#### Text segment
If you’re working for a U.S. senator and you think your boss is doing something unconstitutional, you need to be able to say so. If you’re not free to inform the public about it, even by publishing information the senator isn’t willing to release, the voters can’t hold their senator accountable.

And no matter how much public anger you pull down on your senator—even if you deliberately stop him from getting the bills that are most important to him passed—you need to be able to keep your job. If senators retaliated against employees who blow the whistle on constitutional violations, staffers would be too scared to tell the public what their bosses are up to.

So if you want an informed public—if you want to uphold the Constitution—you should support the Senate Constitutional Anti-Retaliation Act!

There is, of course, an argument against it. Senators need their staffs to be on their side. If an employee wants to destroy a senator’s agenda, he should quit. If he doesn’t, the senator may need to fire him, so that he doesn’t have someone in his office working against him. The SCARA would make it a lot harder for senators to organize their offices to get their work done.

Lucky for senators I made it up. I’m pretty sure no such thing exists in reality; if it is, it hasn’t been very effective. Capitol Hill is known for a culture that discourages staffers from publicizing their own opinions.

#### Task to complete
Carry the piece on Senate staffers and whistleblowing forward from its final sentence. The listing has no connection to the text on Senate staffers and whistleblowing.

#### Supplied information
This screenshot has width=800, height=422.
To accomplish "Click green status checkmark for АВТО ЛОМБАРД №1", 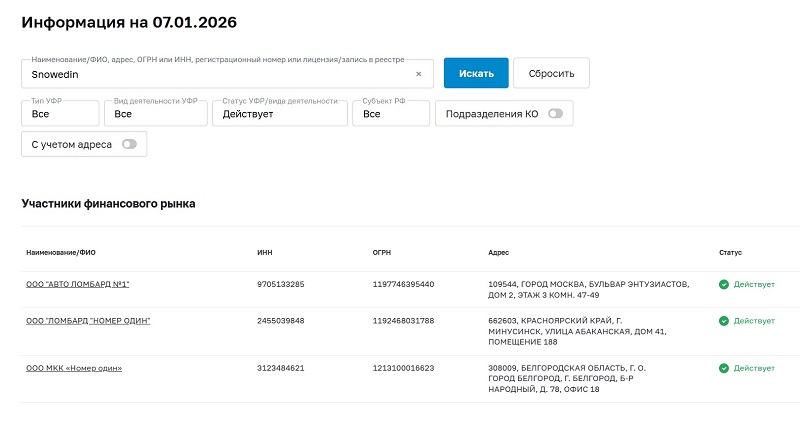I will coord(723,285).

#### Task result
The Criminal Antitrust Anti-Retaliation Act , however, may soon be a reality. The Senate passed it this week. The CAARA would force private businesses to continue to employ workers who call down the wrath of the federal government for their employers’ suspected violation of the antitrust laws. So if you’re running a business, and one of your employees turns against you over an antitrust issue, you would have to keep employing him—even if that means giving him internal information which he then turns over to the government.

You might say the cases are different because antitrust is the law. But so is the Constitution. The biggest difference is this: Senators chose to work for the people, and the SCARA would help the electorate hold them accountable. Business executives chose to produce wealth for themselves and their investors, but the CAARA would help force them to sacrifice their goals to the government’s priorities .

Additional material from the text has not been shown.